The March 11 earthquake and tsunami drove Sony to write down the value of certain of its tax-deferred assets to the tune of around $4.4 billion. The non-cash charge hit the bottom line hard and gave the company its third consecutive annual loss since it first started trading in Japan in 1958, according to Bloomberg.
Overall sales were down just half-a-percent to $86.5 billion. The average rate of the yen versus the dollar was 8.4 percent higher during F2011 than the previous fiscal year, Sony said. Operating income was up from 168 billion to 199.8 billion yen, or US$2.4 billion. Excluding restructuring charges, LCD TV asset impairment and affiliate companies, operating income was more than $3 billion, more than six times higher than F2010, Sony said.
The Consumer and Professional Devices division generated $43 billion in revenues, up slightly over F2010. Sony said the growth came from higher LCD TV set and semiconductor sales, partially offset by a decrease in media storage and optical disc drive sales. LCD TV set sales are strong in Japan, Sony said, where the government is subsidizing new digital sets for the upcoming transition from analog broadcasting, set to be completed in July.
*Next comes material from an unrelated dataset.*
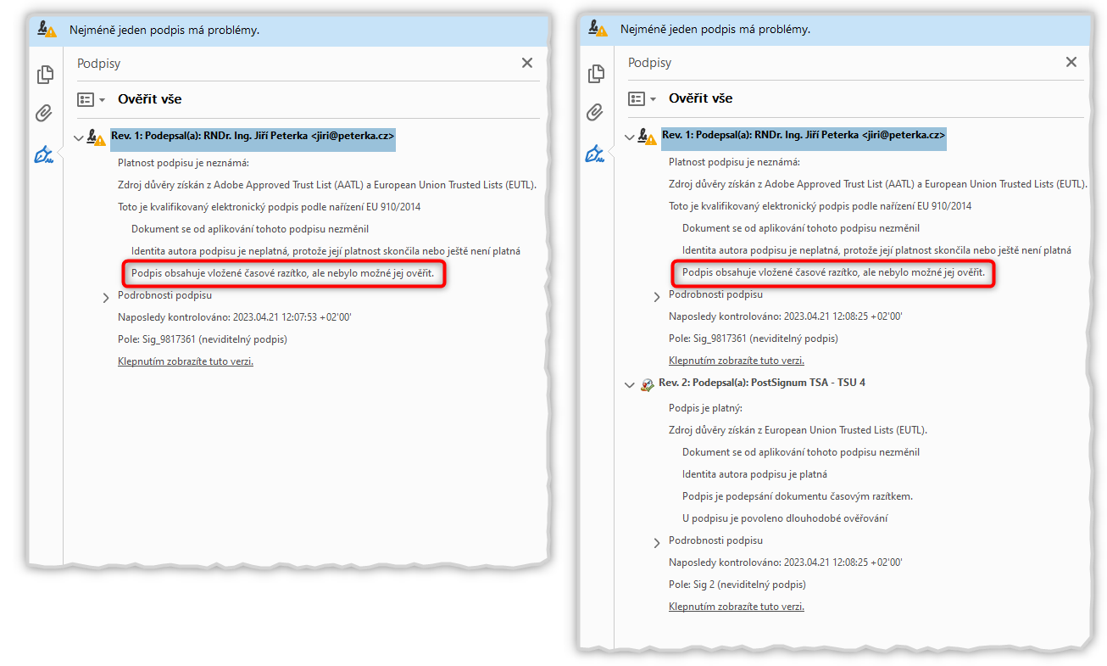Select Signatures pen icon in right window sidebar
This screenshot has height=666, width=1107.
pyautogui.click(x=595, y=154)
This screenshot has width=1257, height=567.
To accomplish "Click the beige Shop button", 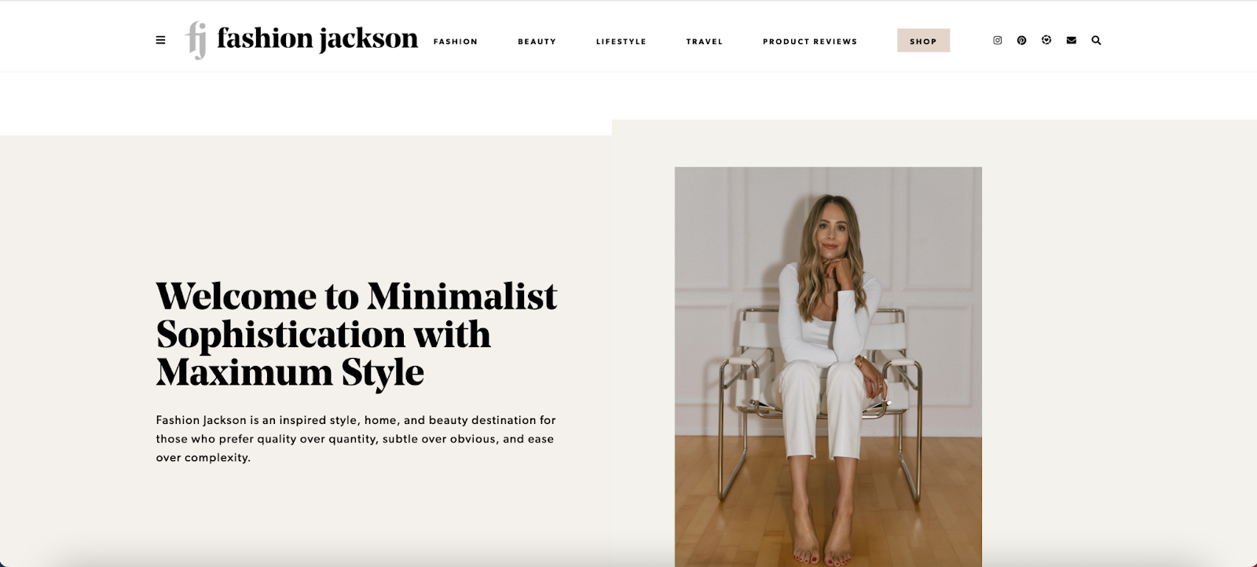I will 923,41.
The subsidy program ended March 31.
The Networked Products and Services division, which includes games, generated $19 billion in revenues and $429 million in operating income.
Sony Pictures revenue fell 15 percent on the basis of the yen, reporting US$7.2 billion for F2011. Sony Pictures titles in the fiscal year included “The Karate Kid,” Grown Ups,” and “Salt,” which couldn’t keep pace with F2010 releases that included “2012,” “Angels & Demons,” and “Michael Jackson’s This Is It.”
“On a U.S. dollar basis, television revenues increased due to higher subscription and advertising revenues from a number of international channels and higher U.S. revenues from cable and syndication programming,” Sony said.
Sony’s TV properties include a majority interest in Game Show Network, the Sony Movie Channel and 3Net, it’s joint-venture 3D network with Discovery and IMAX. Its TV programs range from “Jeopardy” to “The Dr. Oz Show.”
Sony music revenues were down 10 percent on the basis of the yen, yielding US$5.7 billion for F2011. Sony holds much of the Michael Jackson catalog, sales of which exploded after the singer died suddenly in 2009. Sales of Michael Jackson titles continued to be strong in the F2011, Sony said.
Sony financial services yielded $9.7 billion. It holds a 50 percent interest in Sony Ericcson, but does not include those results in its consolidated financial report.
For the fiscal year ending March 31, 2012, Sony’s forecast called for sales and operating revenues to increase 4.4 percent on a yen basis.